The money's waiting for good biotech projects: VCs

By Melissa Trudinger
Wednesday, 07 April, 2004

Both public and private equity is out there for quality biotechnology ventures, say venture capitalists, and new initiatives and funds will only increase that.

Speaking at the BioMelbourne Network's BioBreakfast on Tuesday, Michael Panaccio of Starfish Ventures said a variety of funds offered capital ranging from pre-seed investments to substantial funding.

And more is coming, he said, with the move to establish funds capable of supporting later stage companies under the new Venture Capital Limited Partnerships (VCLP) structure, such as Starfish's Technology Fund, which had its first close earlier this year.

"Today it's really tough, but hopefully in another 18 months, there'll be a lot of doors to knock on," Panaccio said. "We expect a lot of fund managers to enter the market."

Panaccio also noted that as long as companies could attract sufficient cash for their needs, mergers were unlikely. "People prefer to stay on their own as long as they can raise cash," he said.

GBS Venture Partners' Andrew Baker said the biotech industry was finally starting to prove its value, with companies becoming more product focused. As the manager of GBS's Genesis pre-seed fund, which along with Starfish's pre-seed fund is one of four recently set up with the support of the federal government, Baker said concept-only deals were losing their attractiveness to investors, who wanted to see product focused platforms, with a clear road map to products, revenues and profits.

"Our view, in a nutshell, is to start at the end," he said. "We need to know how you're going to make money out of it."

Baker noted that the end game in Australia often resulted in a company licensing its technology out, or being involved in a trade sale, rather than taking products all the way to the market.
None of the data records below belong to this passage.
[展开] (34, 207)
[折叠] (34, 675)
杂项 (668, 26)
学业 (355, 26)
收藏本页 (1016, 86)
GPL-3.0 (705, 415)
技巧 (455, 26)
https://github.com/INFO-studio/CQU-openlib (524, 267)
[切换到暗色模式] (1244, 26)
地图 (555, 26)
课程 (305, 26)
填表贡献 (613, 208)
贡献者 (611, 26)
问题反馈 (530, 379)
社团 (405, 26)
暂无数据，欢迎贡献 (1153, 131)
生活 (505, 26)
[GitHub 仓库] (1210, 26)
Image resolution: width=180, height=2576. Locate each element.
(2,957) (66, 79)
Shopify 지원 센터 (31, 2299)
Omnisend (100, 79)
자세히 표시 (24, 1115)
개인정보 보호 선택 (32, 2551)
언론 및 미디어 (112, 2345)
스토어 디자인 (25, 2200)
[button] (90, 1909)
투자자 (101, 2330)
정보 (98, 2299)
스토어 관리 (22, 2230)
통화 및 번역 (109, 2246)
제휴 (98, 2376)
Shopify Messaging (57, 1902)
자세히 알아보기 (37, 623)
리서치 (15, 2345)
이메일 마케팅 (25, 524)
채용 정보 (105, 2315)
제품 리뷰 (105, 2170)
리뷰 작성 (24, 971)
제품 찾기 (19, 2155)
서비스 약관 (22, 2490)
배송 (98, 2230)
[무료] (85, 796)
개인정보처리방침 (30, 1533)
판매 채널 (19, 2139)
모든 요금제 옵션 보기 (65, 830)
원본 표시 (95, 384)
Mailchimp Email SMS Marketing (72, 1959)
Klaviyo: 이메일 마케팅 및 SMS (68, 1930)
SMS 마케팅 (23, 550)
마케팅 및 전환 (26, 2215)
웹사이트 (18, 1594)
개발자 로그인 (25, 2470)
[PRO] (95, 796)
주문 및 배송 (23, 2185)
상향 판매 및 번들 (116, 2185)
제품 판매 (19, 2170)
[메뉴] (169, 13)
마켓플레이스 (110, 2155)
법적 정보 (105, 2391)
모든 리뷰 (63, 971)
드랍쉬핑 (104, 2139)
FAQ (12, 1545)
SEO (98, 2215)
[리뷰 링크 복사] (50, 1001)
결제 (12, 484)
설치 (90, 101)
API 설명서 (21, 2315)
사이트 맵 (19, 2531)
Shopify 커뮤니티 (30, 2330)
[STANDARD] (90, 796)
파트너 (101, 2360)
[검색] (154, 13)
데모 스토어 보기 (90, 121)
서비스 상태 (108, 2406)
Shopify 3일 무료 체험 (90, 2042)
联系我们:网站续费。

According to Peregrine Corporate executive director Jeremy Cooper, companies should be careful to raise sufficient funds to take them past critical milestones. "When you're raising money, and you can raise money, you shouldn't under-raise," he said.

But on the other hand, he said, companies should not be greedy, and they should remember that valuations are market driven.

Peregrine -- a boutique investment banking group with a number of biotechnology investments -- utilises a different model to support companies, preferring fund companies from public sources including IPOs rather than private venture capital.

"What does it mean that biotech companies list too early?" Cooper said. "It's surprising that there have been so few company failures to date."